How we cite our quotes: (Paragraph)
Quote #7
We are surely doomed to hover continually upon the brink of Eternity, without taking a final plunge into the abyss. (20)
The fear here is one of purgatory: of never going forward or backward, but just being stuck. It may describe the narrator's state of being as much as the position of the ship. But it also might point to the reason these zombie sailors are so bent on diving headfirst into a whirlpool. Through the narrator's many descriptions, we get the idea that these guys have been sailing the seven seas for far too long, and at the end of the story, they'll finally get the sweet release of—whatever it is that's at the bottom of the whirlpool.
Quote #8
About a league on either side of us, may be seen, indistinctly and at intervals, stupendous ramparts of ice, towering away into the desolate sky, and looking like the walls of the universe. (23)

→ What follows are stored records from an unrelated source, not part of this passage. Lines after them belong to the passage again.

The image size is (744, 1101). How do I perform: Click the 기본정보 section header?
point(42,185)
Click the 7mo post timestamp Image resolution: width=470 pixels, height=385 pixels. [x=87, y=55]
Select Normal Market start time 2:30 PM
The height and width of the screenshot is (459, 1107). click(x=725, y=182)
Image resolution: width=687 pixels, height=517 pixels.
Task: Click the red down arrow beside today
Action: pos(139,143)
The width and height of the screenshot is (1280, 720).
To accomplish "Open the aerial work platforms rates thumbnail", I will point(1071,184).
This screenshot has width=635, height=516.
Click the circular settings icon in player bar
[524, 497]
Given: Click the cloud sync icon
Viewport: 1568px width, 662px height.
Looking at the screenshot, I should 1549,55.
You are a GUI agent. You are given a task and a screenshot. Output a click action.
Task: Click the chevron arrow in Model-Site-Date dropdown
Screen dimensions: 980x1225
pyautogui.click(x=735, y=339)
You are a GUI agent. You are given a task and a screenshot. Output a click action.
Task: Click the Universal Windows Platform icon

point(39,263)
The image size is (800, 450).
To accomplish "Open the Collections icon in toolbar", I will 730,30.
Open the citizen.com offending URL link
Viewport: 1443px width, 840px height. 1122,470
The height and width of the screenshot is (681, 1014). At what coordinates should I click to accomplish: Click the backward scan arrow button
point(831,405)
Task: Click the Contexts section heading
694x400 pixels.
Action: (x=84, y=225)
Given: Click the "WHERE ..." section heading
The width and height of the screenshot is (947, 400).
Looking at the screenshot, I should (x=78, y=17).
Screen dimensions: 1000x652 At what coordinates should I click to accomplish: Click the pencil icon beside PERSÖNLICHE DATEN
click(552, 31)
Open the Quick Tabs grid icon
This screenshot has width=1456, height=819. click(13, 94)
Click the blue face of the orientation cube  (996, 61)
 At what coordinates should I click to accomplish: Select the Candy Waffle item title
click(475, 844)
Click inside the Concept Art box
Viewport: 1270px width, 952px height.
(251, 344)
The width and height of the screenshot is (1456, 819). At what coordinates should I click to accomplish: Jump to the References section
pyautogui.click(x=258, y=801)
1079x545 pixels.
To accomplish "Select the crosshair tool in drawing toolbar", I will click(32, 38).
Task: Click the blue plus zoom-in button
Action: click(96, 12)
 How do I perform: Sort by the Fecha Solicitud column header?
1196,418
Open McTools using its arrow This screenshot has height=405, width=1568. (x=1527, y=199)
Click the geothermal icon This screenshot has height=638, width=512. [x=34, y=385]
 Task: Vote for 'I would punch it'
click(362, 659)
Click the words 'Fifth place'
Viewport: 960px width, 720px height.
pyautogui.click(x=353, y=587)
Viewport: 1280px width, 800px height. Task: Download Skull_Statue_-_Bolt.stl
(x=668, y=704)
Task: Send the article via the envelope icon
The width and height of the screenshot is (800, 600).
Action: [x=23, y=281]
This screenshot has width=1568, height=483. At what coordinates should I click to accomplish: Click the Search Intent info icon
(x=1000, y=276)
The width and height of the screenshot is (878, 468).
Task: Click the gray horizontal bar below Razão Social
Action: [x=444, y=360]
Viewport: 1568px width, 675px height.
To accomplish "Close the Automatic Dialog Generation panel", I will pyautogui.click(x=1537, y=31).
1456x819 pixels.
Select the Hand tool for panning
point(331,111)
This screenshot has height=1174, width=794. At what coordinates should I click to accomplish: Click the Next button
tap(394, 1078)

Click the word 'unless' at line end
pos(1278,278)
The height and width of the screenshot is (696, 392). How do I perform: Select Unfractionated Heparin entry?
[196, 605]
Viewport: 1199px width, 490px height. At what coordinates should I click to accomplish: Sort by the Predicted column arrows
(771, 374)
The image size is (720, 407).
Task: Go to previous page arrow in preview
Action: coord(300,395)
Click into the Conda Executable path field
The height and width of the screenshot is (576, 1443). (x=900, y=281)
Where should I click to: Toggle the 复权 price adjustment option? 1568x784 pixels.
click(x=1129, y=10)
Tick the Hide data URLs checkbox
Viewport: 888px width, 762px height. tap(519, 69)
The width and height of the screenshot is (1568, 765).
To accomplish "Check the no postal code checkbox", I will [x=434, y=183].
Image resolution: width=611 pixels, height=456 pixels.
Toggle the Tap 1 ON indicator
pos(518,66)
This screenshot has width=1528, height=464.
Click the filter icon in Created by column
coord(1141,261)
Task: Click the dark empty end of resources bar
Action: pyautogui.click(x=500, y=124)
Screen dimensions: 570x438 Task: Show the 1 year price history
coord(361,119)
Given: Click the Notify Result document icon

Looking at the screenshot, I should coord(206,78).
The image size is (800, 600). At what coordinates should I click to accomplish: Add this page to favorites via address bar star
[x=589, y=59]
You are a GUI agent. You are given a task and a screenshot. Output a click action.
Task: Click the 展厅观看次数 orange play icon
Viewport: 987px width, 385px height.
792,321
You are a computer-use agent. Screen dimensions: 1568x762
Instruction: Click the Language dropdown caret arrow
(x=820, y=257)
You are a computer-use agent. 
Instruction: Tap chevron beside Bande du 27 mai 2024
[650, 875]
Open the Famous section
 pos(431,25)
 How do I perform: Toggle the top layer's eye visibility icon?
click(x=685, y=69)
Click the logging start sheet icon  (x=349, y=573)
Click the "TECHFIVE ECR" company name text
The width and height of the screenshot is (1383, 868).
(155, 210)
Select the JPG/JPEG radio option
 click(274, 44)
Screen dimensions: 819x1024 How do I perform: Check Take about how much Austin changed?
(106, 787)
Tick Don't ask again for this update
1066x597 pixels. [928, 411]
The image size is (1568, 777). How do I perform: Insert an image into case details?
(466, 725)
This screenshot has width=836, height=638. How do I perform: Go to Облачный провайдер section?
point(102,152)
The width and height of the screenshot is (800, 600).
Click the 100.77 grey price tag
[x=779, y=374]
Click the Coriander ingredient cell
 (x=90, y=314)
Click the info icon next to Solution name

Poe throws the narrator up against the big, bad universe here: scary because it's so much larger than him… and probably couldn't care less if he lives or dies.
Quote #9
Oh, horror upon horror! The ice opens suddenly to the right, and to the left, and we are whirling dizzily. (27)
The finale arrives and the whirlpool gets ready to swallow up the narrator, punctuating Poe's idea that not every exploration story has a happy ending. And since this is a message this guy is writing down as all this goes down, we'll never know the real ending, which makes everything all the more mysterious and creepy.